DIRECTIONS: Look through the data below for the line with "Согласиться (2011, 1750)", and transcribe it exactly together with each line after it up to and including the line with "Музыка для детей (802, 1115)". Give nothing else.

(Collected data)
┏━━

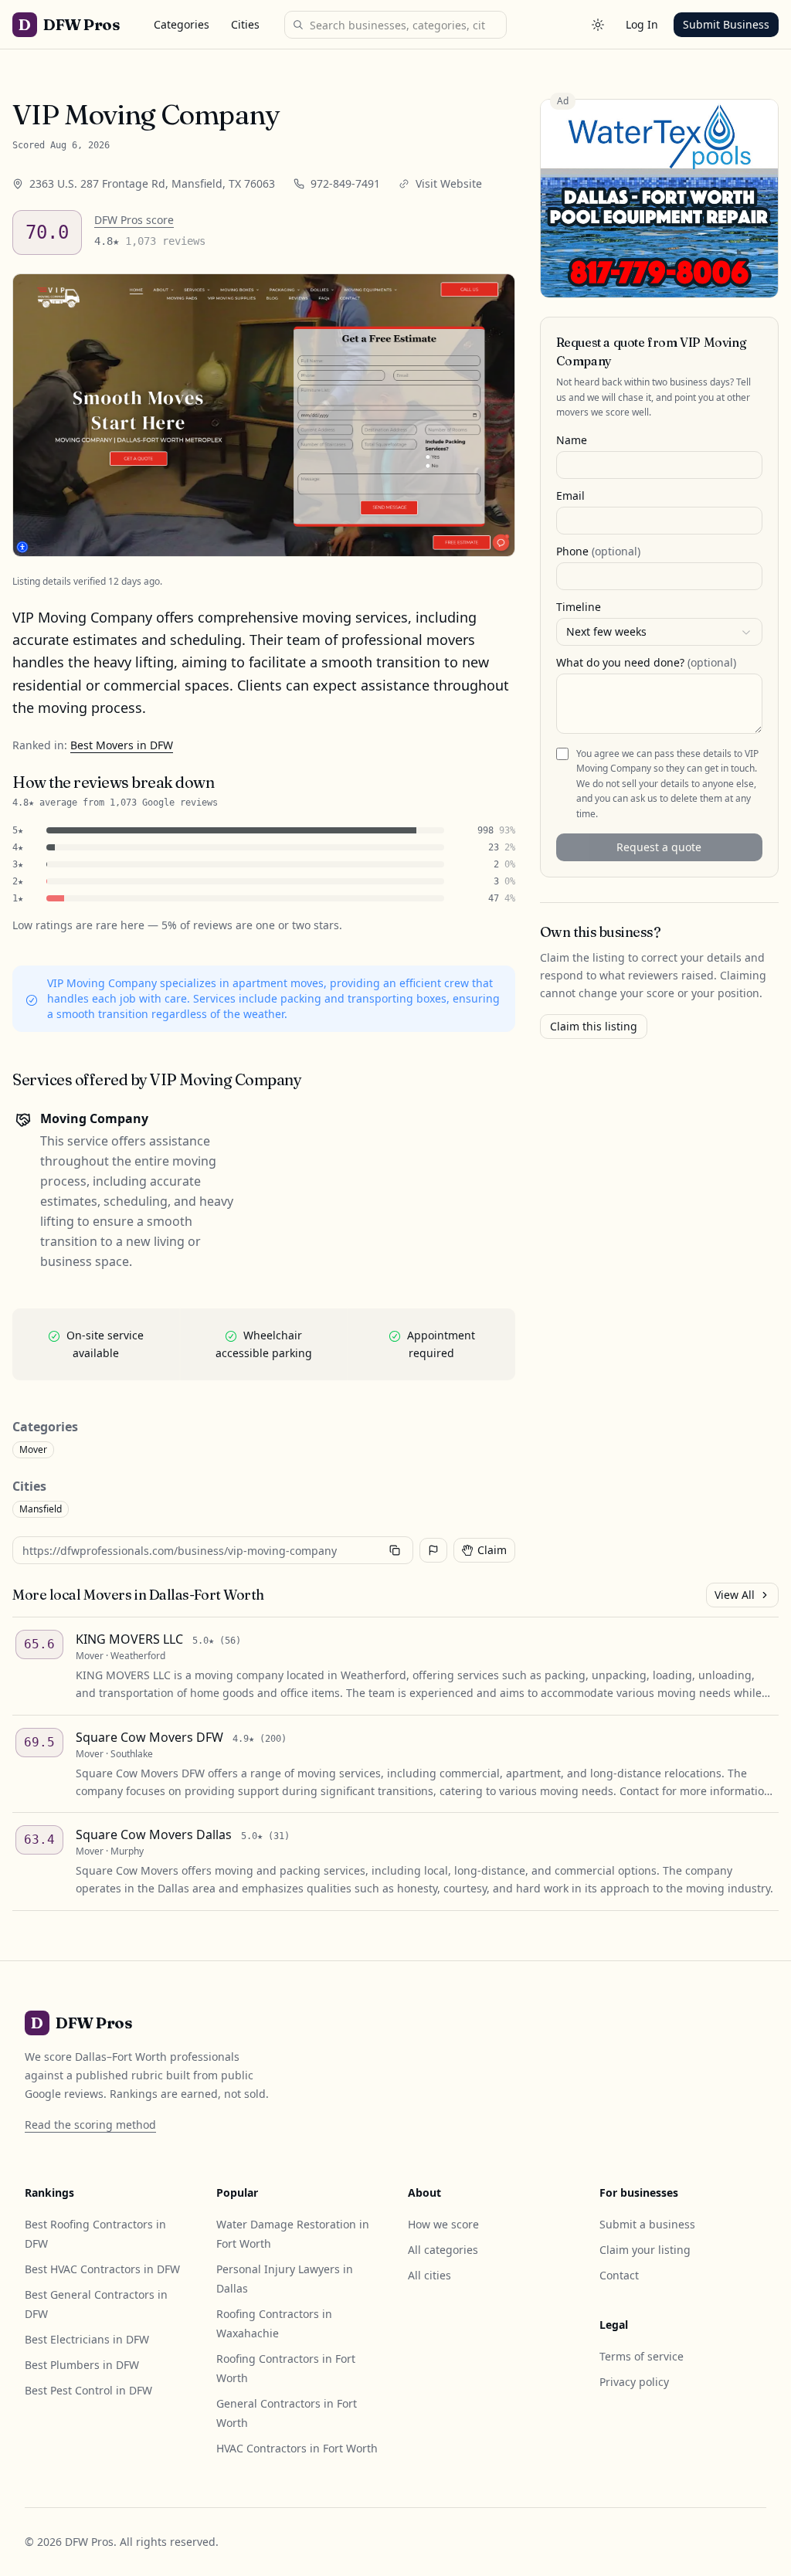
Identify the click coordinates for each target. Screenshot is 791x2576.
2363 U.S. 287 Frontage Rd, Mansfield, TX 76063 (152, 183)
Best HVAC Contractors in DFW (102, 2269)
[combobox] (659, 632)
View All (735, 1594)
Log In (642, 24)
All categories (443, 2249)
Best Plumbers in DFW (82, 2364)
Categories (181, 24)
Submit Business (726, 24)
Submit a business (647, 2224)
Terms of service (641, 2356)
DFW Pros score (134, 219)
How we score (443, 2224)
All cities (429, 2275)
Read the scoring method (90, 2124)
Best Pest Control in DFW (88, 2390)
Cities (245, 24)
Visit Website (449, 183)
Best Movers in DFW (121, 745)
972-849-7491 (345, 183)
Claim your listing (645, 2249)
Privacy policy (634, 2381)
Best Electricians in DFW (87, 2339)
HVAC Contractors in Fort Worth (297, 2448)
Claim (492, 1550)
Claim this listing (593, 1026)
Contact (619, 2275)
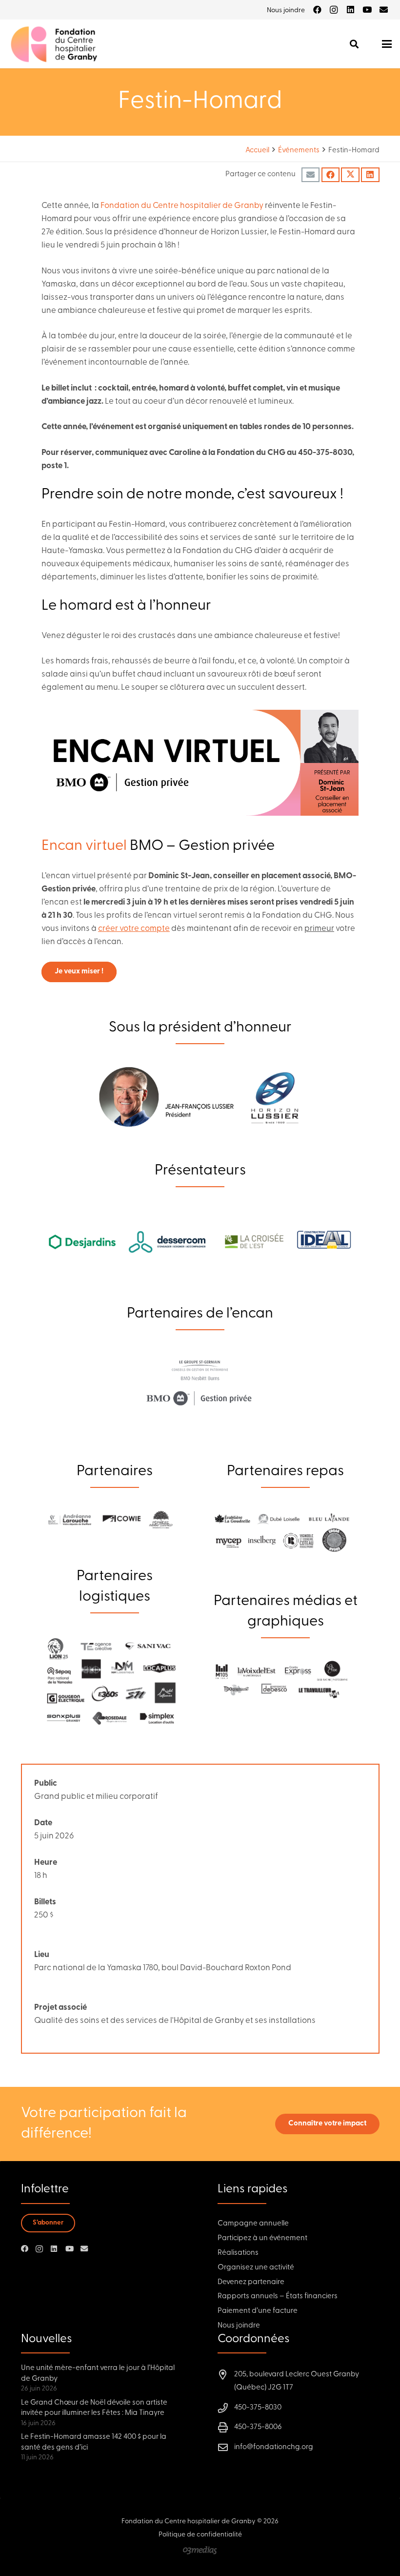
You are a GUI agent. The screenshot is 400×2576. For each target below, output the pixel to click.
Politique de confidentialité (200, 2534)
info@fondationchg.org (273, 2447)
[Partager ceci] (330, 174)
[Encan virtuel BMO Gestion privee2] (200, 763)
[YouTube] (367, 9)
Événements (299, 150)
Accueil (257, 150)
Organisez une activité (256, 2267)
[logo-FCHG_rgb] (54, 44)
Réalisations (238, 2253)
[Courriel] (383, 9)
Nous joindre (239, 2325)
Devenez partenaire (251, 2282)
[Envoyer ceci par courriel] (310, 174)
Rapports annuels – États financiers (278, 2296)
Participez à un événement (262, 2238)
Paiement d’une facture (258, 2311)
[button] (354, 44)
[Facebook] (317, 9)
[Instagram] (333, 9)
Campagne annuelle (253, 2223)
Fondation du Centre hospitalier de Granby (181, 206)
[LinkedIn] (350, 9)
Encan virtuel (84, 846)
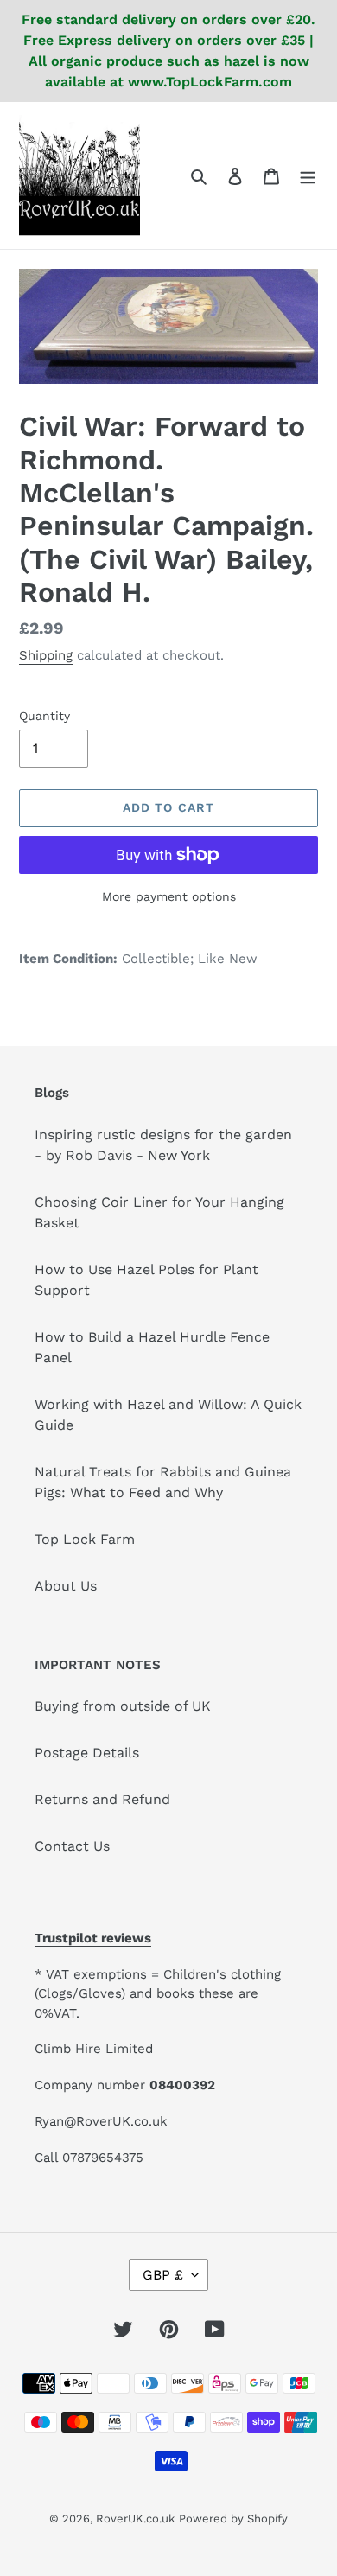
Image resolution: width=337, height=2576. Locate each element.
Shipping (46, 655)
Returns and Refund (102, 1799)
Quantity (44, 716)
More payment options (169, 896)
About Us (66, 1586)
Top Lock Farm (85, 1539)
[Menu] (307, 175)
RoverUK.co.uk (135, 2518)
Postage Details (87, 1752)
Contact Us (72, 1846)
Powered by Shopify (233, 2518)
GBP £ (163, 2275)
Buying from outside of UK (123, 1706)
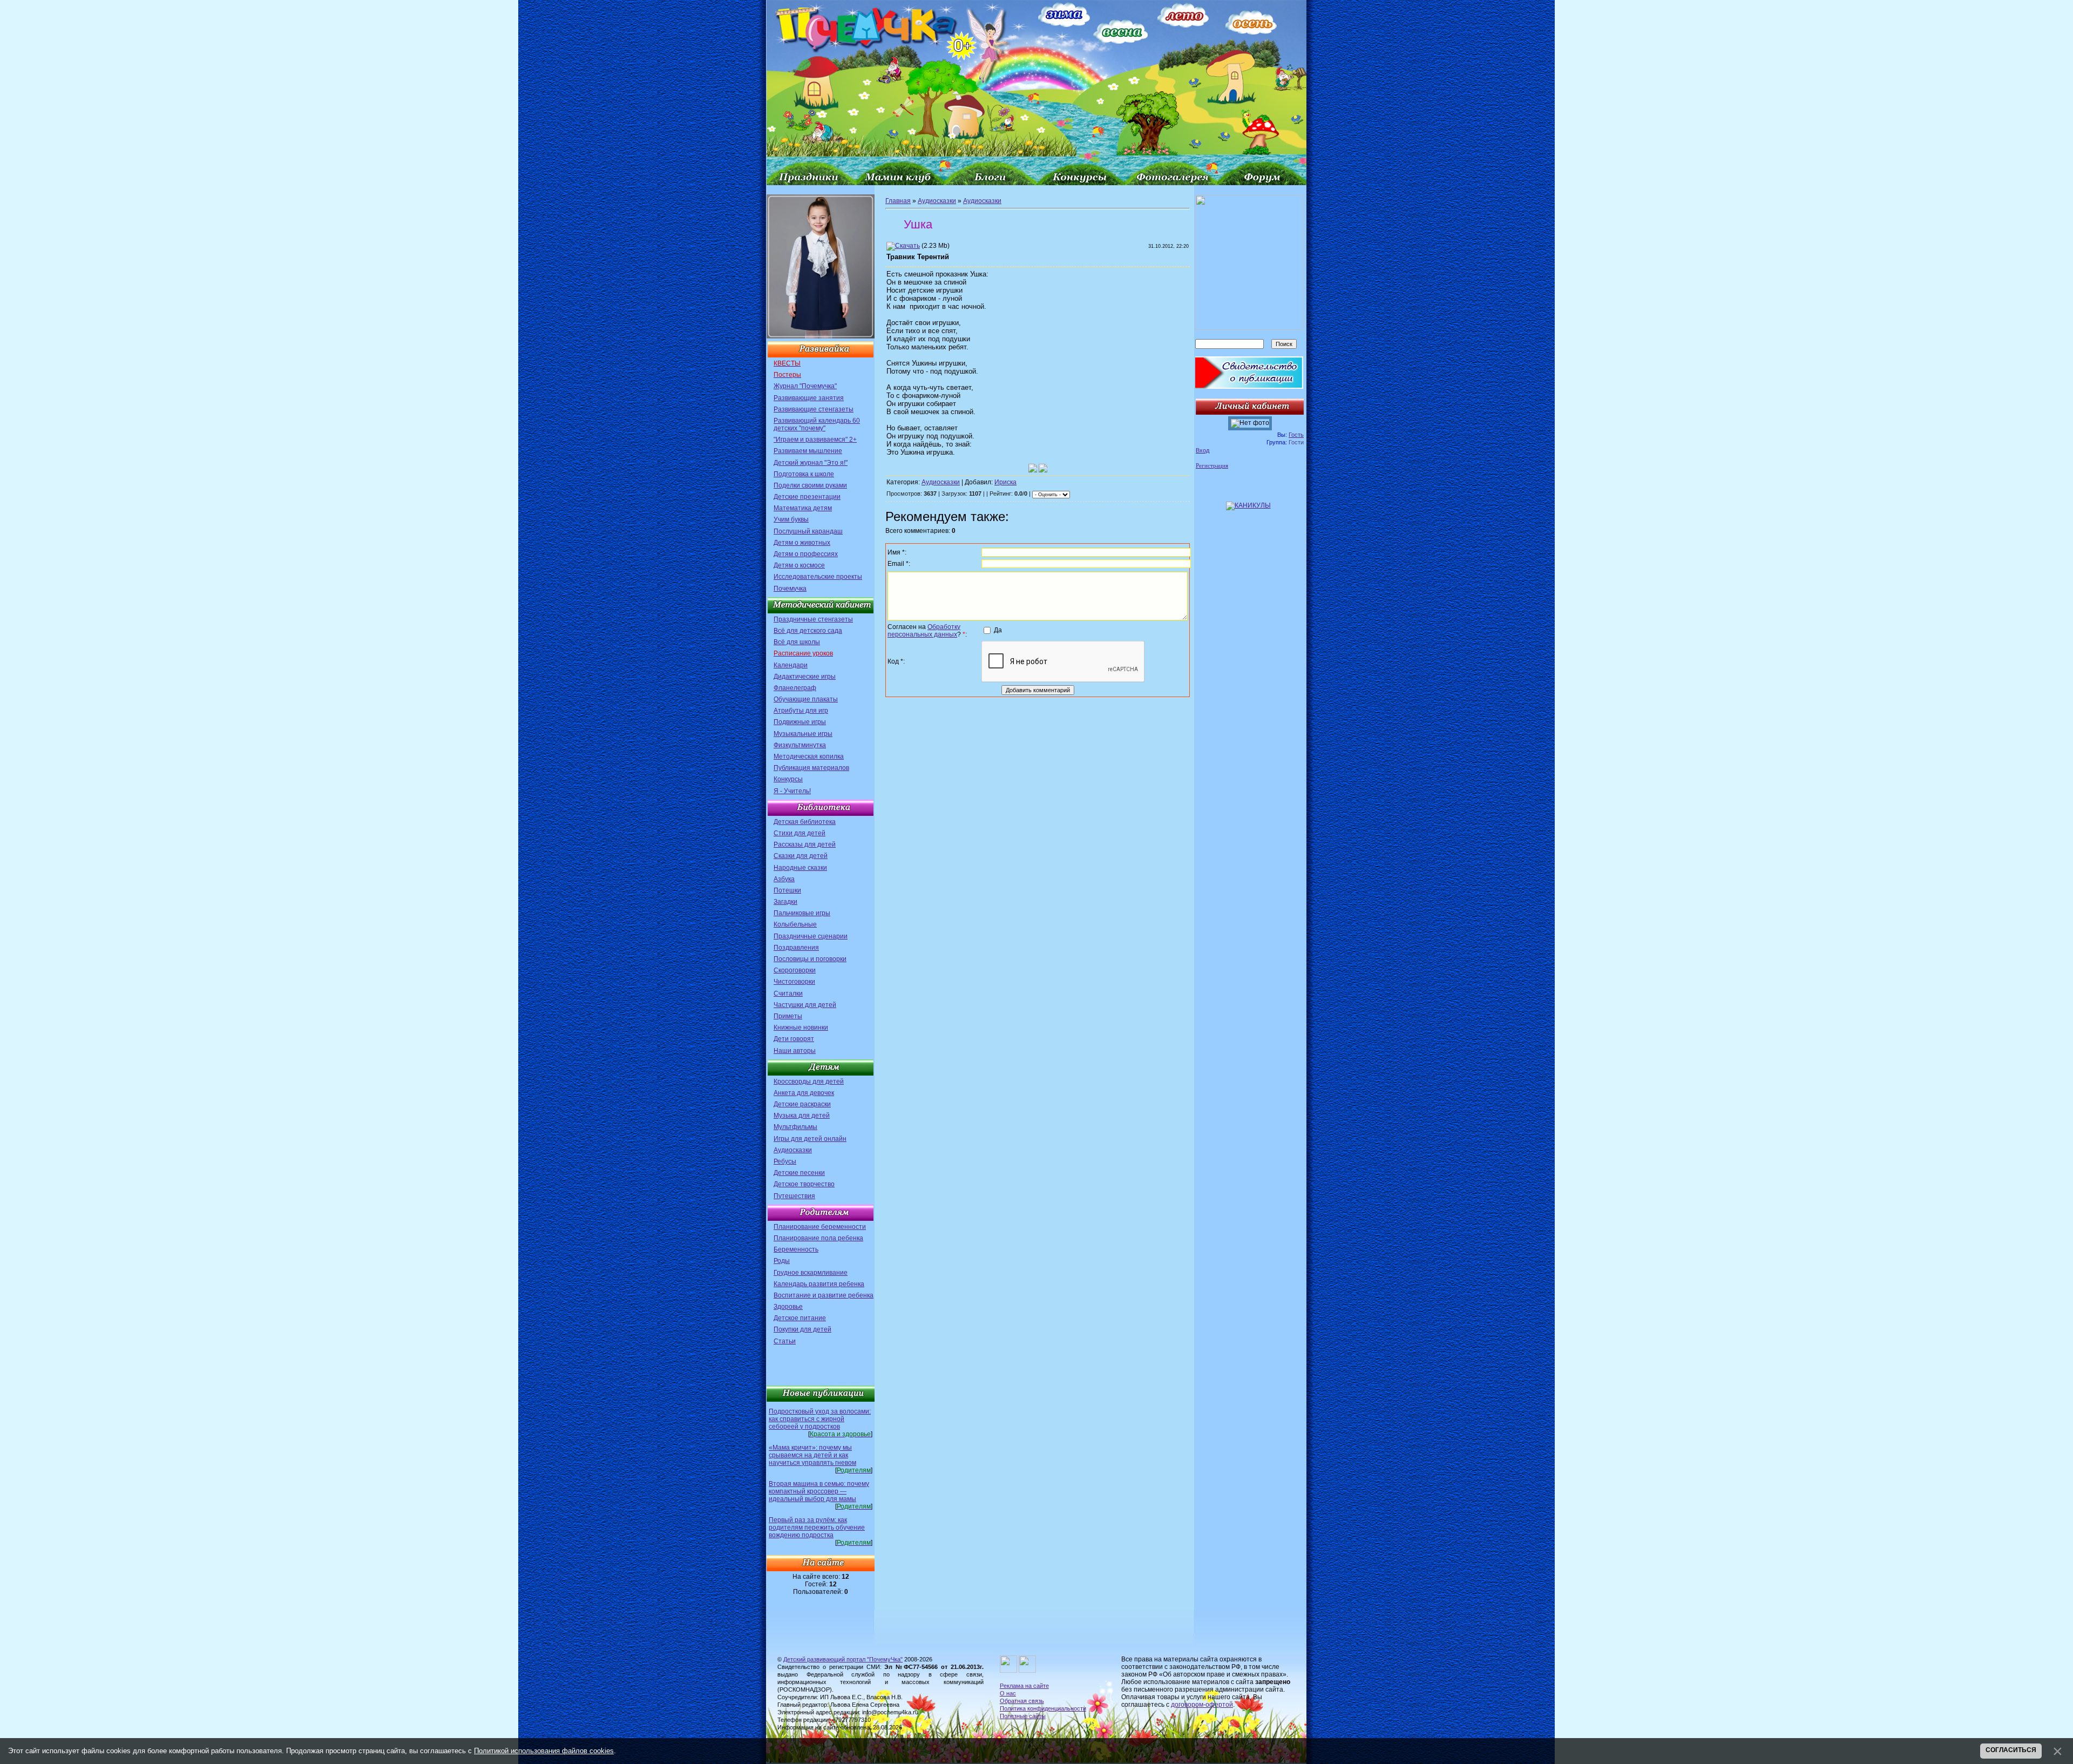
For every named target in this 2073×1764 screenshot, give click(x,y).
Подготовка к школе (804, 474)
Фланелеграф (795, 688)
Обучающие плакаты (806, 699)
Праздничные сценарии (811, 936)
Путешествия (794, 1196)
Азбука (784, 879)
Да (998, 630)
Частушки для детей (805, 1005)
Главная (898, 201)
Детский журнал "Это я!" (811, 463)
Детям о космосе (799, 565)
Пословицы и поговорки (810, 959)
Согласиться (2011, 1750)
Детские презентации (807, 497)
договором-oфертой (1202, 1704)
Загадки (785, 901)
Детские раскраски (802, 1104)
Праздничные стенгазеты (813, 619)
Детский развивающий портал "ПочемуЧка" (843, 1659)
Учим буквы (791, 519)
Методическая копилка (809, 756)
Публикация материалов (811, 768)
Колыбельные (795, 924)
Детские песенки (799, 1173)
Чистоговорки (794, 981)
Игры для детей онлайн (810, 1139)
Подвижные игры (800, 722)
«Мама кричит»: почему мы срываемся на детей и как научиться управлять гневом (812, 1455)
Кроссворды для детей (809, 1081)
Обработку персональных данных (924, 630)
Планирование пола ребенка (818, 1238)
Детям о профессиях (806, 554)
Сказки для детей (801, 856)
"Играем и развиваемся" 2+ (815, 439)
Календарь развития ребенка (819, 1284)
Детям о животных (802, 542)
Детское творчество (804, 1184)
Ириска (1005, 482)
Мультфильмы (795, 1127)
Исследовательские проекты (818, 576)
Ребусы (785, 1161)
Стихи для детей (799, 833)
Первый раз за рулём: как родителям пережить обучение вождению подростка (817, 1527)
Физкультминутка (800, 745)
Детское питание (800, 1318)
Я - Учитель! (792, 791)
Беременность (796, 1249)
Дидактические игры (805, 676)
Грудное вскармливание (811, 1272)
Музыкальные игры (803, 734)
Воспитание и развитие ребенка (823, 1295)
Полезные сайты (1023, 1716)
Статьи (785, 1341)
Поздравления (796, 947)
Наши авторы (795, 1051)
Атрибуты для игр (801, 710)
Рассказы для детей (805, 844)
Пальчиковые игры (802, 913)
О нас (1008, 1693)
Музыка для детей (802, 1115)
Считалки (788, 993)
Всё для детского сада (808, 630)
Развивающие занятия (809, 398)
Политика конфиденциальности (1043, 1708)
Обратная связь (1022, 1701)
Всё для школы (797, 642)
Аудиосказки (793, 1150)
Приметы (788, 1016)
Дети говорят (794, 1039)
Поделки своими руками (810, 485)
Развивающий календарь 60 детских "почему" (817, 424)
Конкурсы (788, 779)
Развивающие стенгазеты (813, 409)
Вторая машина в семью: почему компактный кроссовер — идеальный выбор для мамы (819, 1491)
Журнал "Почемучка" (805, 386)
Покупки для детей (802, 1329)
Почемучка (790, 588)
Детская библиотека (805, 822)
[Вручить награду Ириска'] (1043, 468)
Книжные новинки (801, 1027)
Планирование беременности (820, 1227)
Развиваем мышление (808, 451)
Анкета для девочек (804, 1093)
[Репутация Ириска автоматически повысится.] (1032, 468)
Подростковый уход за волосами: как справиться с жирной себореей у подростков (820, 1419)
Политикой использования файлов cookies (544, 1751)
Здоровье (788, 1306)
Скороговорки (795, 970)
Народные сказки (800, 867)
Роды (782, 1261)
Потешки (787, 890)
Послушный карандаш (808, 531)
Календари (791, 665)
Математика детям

┗━━

COMPLETED EXERCISE:
Согласиться (2011, 1750)
Детские презентации (807, 497)
договором-oфертой (1202, 1704)
Загадки (785, 901)
Детские раскраски (802, 1104)
Праздничные стенгазеты (813, 619)
Детский развивающий портал "ПочемуЧка" (843, 1659)
Учим буквы (791, 519)
Методическая копилка (809, 756)
Публикация материалов (811, 768)
Колыбельные (795, 924)
Детские песенки (799, 1173)
Чистоговорки (794, 981)
Игры для детей онлайн (810, 1139)
Подвижные игры (800, 722)
«Мама кричит»: почему мы срываемся на детей и как научиться управлять гневом (812, 1455)
Кроссворды для детей (809, 1081)
Обработку персональных данных (924, 630)
Планирование пола ребенка (818, 1238)
Детям о профессиях (806, 554)
Сказки для детей (801, 856)
"Играем и развиваемся" 2+ (815, 439)
Календарь развития ребенка (819, 1284)
Детям о животных (802, 542)
Детское творчество (804, 1184)
Ириска (1005, 482)
Мультфильмы (795, 1127)
Исследовательские проекты (818, 576)
Ребусы (785, 1161)
Стихи для детей (799, 833)
Первый раз за рулём: как родителям пережить обучение вождению подростка (817, 1527)
Физкультминутка (800, 745)
Детское питание (800, 1318)
Я - Учитель! (792, 791)
Беременность (796, 1249)
Дидактические игры (805, 676)
Грудное вскармливание (811, 1272)
Музыкальные игры (803, 734)
Воспитание и развитие ребенка (823, 1295)
Полезные сайты (1023, 1716)
Статьи (785, 1341)
Поздравления (796, 947)
Наши авторы (795, 1051)
Атрибуты для игр (801, 710)
Рассказы для детей (805, 844)
Пальчиковые игры (802, 913)
О нас (1008, 1693)
Музыка для детей (802, 1115)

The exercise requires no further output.